Operations¶

Status: Draft for discussion. Cross-cuts 00-outline, 01-production-requirements-runtime, 02-llm-app-design-concepts, and runtime capabilities.

Tracing and the improvement loop¶

Production agents choose paths at runtime; code review alone does not predict failure modes. Tracing should capture model decisions, tool inputs and outputs, subagent boundaries, middleware actions, and cost. The loop from trace to diagnosis to harness or policy change to redeploy to online eval is the default operating model for mature teams.

Design targets: searchable metadata (user, tenant, error class, latency, spend), retention aligned with compliance, and tight coupling between trace ids and user-reported incidents.

Evaluation and A/B testing¶

Offline JSONL or scenario suites catch regressions before release. Online judges or custom scorers on sampled production traffic catch drift after release. Experiments should define primary metrics (task success, cost per success, time to resolution) and guardrail metrics (unsafe tool calls, PII leakage, human escalation rate).

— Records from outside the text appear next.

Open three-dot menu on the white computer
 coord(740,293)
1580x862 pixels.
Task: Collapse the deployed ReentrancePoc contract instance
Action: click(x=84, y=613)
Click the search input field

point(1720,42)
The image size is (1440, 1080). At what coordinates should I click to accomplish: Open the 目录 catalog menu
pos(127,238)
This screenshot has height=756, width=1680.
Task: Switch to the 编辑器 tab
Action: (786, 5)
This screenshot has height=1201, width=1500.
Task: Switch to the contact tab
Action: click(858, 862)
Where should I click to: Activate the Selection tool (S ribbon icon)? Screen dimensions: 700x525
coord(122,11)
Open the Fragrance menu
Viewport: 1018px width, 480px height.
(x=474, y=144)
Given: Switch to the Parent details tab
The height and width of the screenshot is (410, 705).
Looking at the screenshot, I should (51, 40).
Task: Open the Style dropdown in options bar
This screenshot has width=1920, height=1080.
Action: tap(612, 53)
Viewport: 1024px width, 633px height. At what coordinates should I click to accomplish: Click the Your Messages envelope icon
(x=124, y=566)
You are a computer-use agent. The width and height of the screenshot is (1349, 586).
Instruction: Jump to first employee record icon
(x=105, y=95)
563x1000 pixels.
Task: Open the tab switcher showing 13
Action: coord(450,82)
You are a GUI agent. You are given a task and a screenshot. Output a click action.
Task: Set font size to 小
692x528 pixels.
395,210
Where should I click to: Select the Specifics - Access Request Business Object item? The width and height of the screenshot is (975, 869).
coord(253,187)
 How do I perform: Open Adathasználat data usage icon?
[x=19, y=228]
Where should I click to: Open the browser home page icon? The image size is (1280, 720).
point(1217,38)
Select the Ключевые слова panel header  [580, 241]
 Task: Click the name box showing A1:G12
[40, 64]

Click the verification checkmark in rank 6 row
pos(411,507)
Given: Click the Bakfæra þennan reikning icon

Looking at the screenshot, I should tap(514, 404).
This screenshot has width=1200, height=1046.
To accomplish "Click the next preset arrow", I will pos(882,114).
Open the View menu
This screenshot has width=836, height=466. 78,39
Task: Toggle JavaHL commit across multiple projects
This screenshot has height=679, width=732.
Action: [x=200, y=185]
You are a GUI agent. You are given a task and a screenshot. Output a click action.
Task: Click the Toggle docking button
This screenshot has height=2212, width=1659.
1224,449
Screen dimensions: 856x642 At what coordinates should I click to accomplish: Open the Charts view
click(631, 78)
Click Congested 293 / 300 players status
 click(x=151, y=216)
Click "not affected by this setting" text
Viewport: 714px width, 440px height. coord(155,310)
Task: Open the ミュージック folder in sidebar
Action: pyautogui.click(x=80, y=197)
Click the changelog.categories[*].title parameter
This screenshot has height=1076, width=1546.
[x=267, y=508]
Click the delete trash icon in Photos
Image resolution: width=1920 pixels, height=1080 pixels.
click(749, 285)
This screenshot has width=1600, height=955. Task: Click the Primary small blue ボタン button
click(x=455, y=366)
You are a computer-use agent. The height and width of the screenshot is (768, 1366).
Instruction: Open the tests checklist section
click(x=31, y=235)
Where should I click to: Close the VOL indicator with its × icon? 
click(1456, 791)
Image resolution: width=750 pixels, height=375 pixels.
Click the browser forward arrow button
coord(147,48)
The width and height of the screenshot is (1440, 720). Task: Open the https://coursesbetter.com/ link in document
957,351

Open question: whether eval harnesses in this workspace (for example stn-agent-eval) own runtime SLO tests, harness quality tests, or both; see Transmute-Data fit.

Streaming and client contracts¶

Operations owns SLOs for time-to-first-token, stream stall detection, and reconnect behavior documented in Real-time interaction. Runbooks should cover client bugs that look like agent failures (dropped SSE, missing last-event id).

Disaster recovery and versioning¶

Long-running work needs deploy policies: finish on prior graph version, migrate checkpoints, or cancel with user-visible status. Back up checkpoint and store data with tested restore. Version harness artifacts (prompts, skills, tool manifests) so traces remain interpretable after change.

Cost and capacity¶

Monitor tokens, tool call volume, sandbox minutes, and scheduled job fan-out. Alerts on budget burn anomalies pair with harness limits (tool call ceilings, model routing). Capacity planning includes queue depth and worker count for durable execution backlogs.